The book came out in late 1976 and was a best seller. In the summer of 1976 Kramer filmed footage from a Bicentennial Ball which he hoped to use in the movie.

In January 1977 Kramer signed contracts to direct the film and produced by Marvin Starger. In March Grade said he had optioned the rights for two other Dirk Pitt novels, Iceberg and The Sea Dweller.

At the Cannes Film Festival in May 1977, Lew Grade revealed the film as part of a slate of projects which included The Boys from Brazil, The Golden Gate (from a novel by Alistair MacLean directed by Jerry Jameson), and $1.97 about the early years of Charles Bronson.

Pre-production began and models of the ship were built; Grade said that the models were at least two or three times larger than they should be. The model was based on blue prints of the actual Titanic and were built at CBS Studio Center in Studio City at a cost of $5–6 million.

Eventually in December 1977 Lew Grade said that Kramer had left the project due to creative differences. Kramer explained "the factors were casting and the number of miniatures we planned to use. You might say one of the possibilities as to why I left was that I felt things might have cost more. It's always a little sad to see it happen this way. Raise the Titanic was a big challenge – all the excitement of special effects, underwater filming". Kramer said the producers wanted the movie made for $9 million but he felt it would cost $14 million. Kramer was paid off with a fee of $500,000.

Jerry Jameson
In May 1978, Jerry Jameson was picked up as a director, who had been attached to The Golden Gate, which had not been made. Grade said the movie would be his most expensive yet, costing $20 million, but would not feature any major stars, as he commented that "the ship is the star. Anyway the money that would normally go to actors has been spent on our models. They're magnificent". The models cost $5 million. William Frye, who produced Jameson's Airport 77, was hired to produce.

Production costs spiralled to  as work was undertaken to find a ship that could be converted to look like the sunken Titanic.

It was felt that the real Titanic, if raised from the bottom of the ocean, would come up rather gradually at a gentle angle, before levelling off on the surface. The tank in North Hollywood was too shallow and would launch the model like a rocket ship. It was decided to film in a bigger tank.

In December 1978 construction began on a water tank in Malta to film the underwater scenes. Grade said that "Malta was the only place we could find an existing tank with the right location and the right surroundings".

A double for the Titanic was found in Athens.

Screenplay
The screenplay also underwent numerous rewrites. The first writer to work on it was Adam Kennedy, who wrote the script for Stanley Kramer's film for Lew Grade, The Domino Principle. He was followed by Eric Hughes, Millard Kaufman and Arnold Schulman. Kennedy was brought back to do further revisions on the script and he gets sole credit.

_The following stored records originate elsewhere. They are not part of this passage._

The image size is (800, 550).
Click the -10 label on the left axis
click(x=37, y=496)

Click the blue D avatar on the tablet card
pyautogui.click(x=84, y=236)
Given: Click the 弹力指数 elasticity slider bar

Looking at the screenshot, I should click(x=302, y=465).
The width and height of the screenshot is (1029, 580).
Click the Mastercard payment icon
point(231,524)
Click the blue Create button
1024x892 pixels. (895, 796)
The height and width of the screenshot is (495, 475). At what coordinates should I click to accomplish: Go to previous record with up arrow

Novelist Larry McMurtry – who disliked Cussler's novel, considering it "less a novel than a manual on how to raise a very large boat from deep beneath the sea" – claims that he was one of approximately 17 writers who worked on the screenplay and the only one not to petition for a credit on the finished film.

Admiral David Cooney, Chief of Information for the Navy, demanded the script be rewritten so as the Russians did not come off smarter than the Americans.

Cussler was furious with the final result, because most of the original plot had been rejected leaving a hollow shell of his story; additionally he felt that the casting was wrong. Elements of the novel which did survive into the film were the discovery of the cornet that leads the search party to the wreck, and the eventual discovery of the mineral not in the Titanic cargo hold, but in the Southby graveyard, although in the novel's story it is exhumed and the Sicilian Project is tested.

Casting
Elliott Gould was offered a lead role, but turned it down: "I don't want to raise the Titanic. Let the Titanic stay where it is".

Jason Robards said he did the film for "money, m'dear, money... We're all incidental to the hardware and the special effects on this one".

In October 1979, Richard Jordan was cast as Dirk Pitt.

Clive Cussler made a cameo in the film as a reporter at the script conference.

Filming
Filming started in October 1979 at CBS Studio Center. By this stage $15 million had already been spent on the tank and models.

An old Greek ocean liner, SS Athinai (which was scrapped in 1989), was converted into a replica of the Titanic. A scale model was used for close-up underwater scenes. At the time of filming there were conflicting views as to whether the Titanic had broken up as she foundered based on the original eyewitness testimony of the survivors, and – in line with the novel's assumption against the break-up narrative – the ship was portrayed as intact in the film. In 1985 the wreck of the real Titanic was located, confirming that she had broken up during the disaster, and lay in two pieces on the bottom of the North Atlantic in a state of advanced corrosion.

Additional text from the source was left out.